Until you start using it daily.
Limits we don't want to see
A word hallucinations become almost as popular as AI, because LLM often outputs what looks like a competent answer, yet it is completely off.
On top of that, if you ever tried to use chat LLM for a longer discussion, you most definitely realized at some point that it stops considering your commands given earlier. This phenomenon is called "context overflow", and simply means that the LLM isn't able to hold that much context, although for a human mind it might seem minimal.
Context overflow, however, is just the symptom of much deeper problem, which is the cost of running LLMs. Every chat, image prompt or code suggestion is very, very expensive. We will eventually optimize this (e.g. Github Copilot is quite cheap for the value it brings), but keep in mind that most of LLMs today are burning money and given higher interest rate this will not last for long. ๐ฐ
The biggest problem of all is, however, the fact that LLMs train more and more on its own output, eventually collapsing into world of hallucinations. And while some LLM producers claim to be able to detect AI text, this is ultimately an endless race.
Not a first rodeo
Also, let us remind that this is not the first AI hype. You can read more about AI history here, here, here and here. Tldr; it is getting better every time, but I don't think this time is the ultimate one - especially because it looks like we already hit the plateau.
The decision maker
Now to my final argument. "AI" isn't gonna replace you, because it, in current form and shape, lacks two deal-breaker attributes:
It isn't creative, meaning it only outputs what has already been out there in the past.
And it cannot make decisions. I literally tried to force ChatGPT into making business decision by "acting as CEO", but it refused. It gave me some answers, but also emphasized that I should take them as suggestions, not decisions.
And this is the reason why it won't replace your creative job of architecting and building software. It does make us super-productive (thanks for that!), but it isn't nearly close to becoming a decision-maker you, as a software engineer, need to be basically constantly.
So don't worry about your job.
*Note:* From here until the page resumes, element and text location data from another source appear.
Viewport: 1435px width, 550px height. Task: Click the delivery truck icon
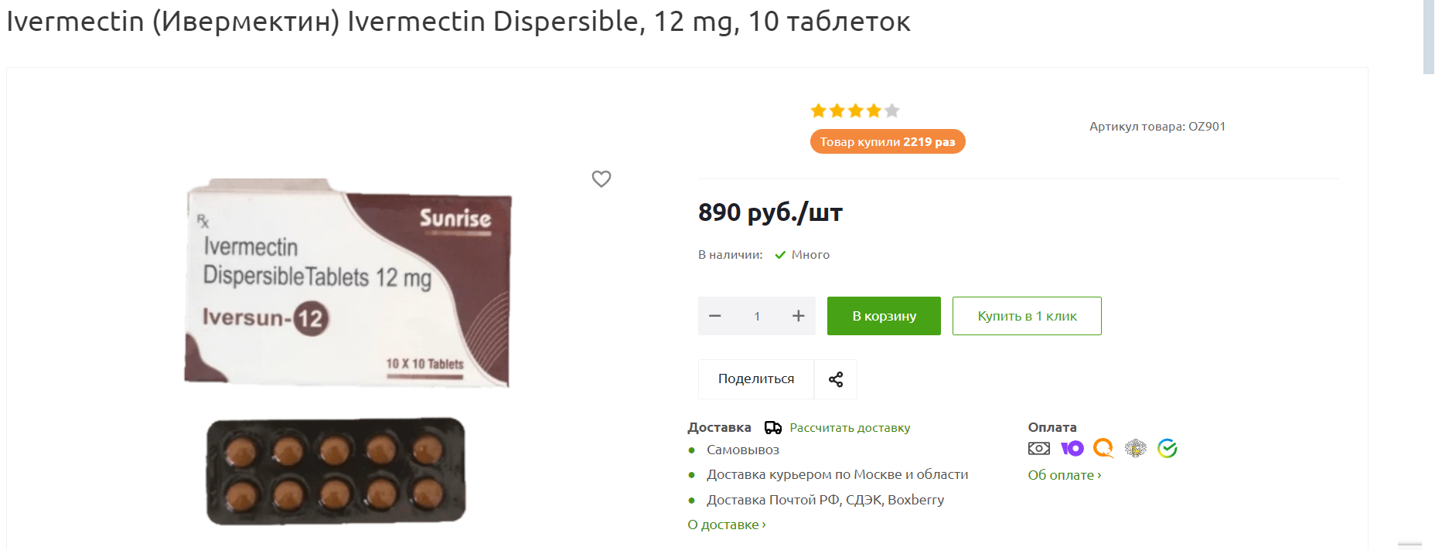click(x=773, y=427)
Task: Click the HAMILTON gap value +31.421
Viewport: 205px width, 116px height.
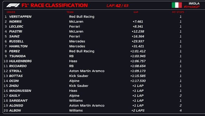Action: click(x=138, y=46)
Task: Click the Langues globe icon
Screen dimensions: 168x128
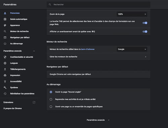Action: (x=5, y=63)
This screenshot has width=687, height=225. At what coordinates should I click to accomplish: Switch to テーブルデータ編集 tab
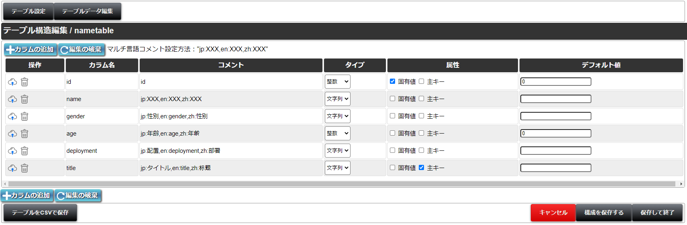pos(88,11)
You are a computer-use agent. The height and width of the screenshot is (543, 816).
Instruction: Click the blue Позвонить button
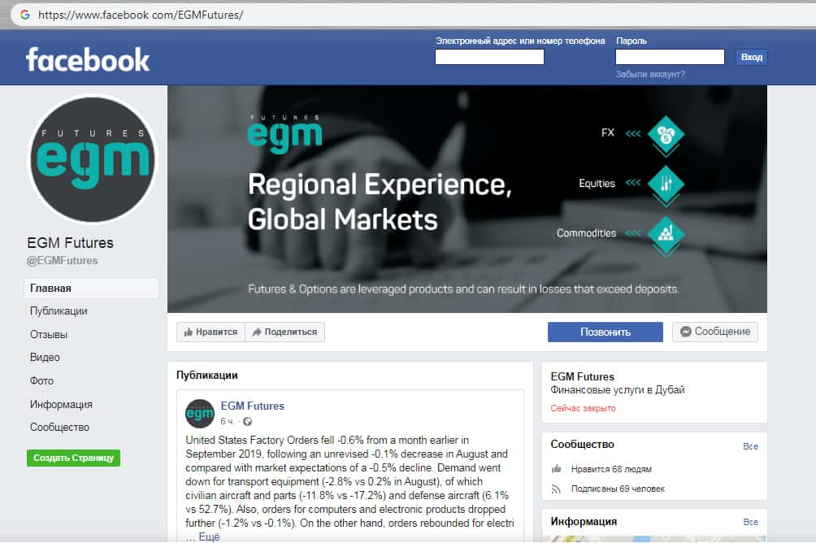(605, 332)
Instead, embrace the LLMs and become more productive thanks to them.
Bonus: "AI" is already everywhere
From fraud detection, recommendations, predictions, digital assistants (Siri, Alexa), translations, healthcare, advertising, weather, etc. - usually just called neural networks, world is full of AI that is not LLM, but a serious business value tool nonetheless. Let's not forget to look at the bigger picture in times of unease.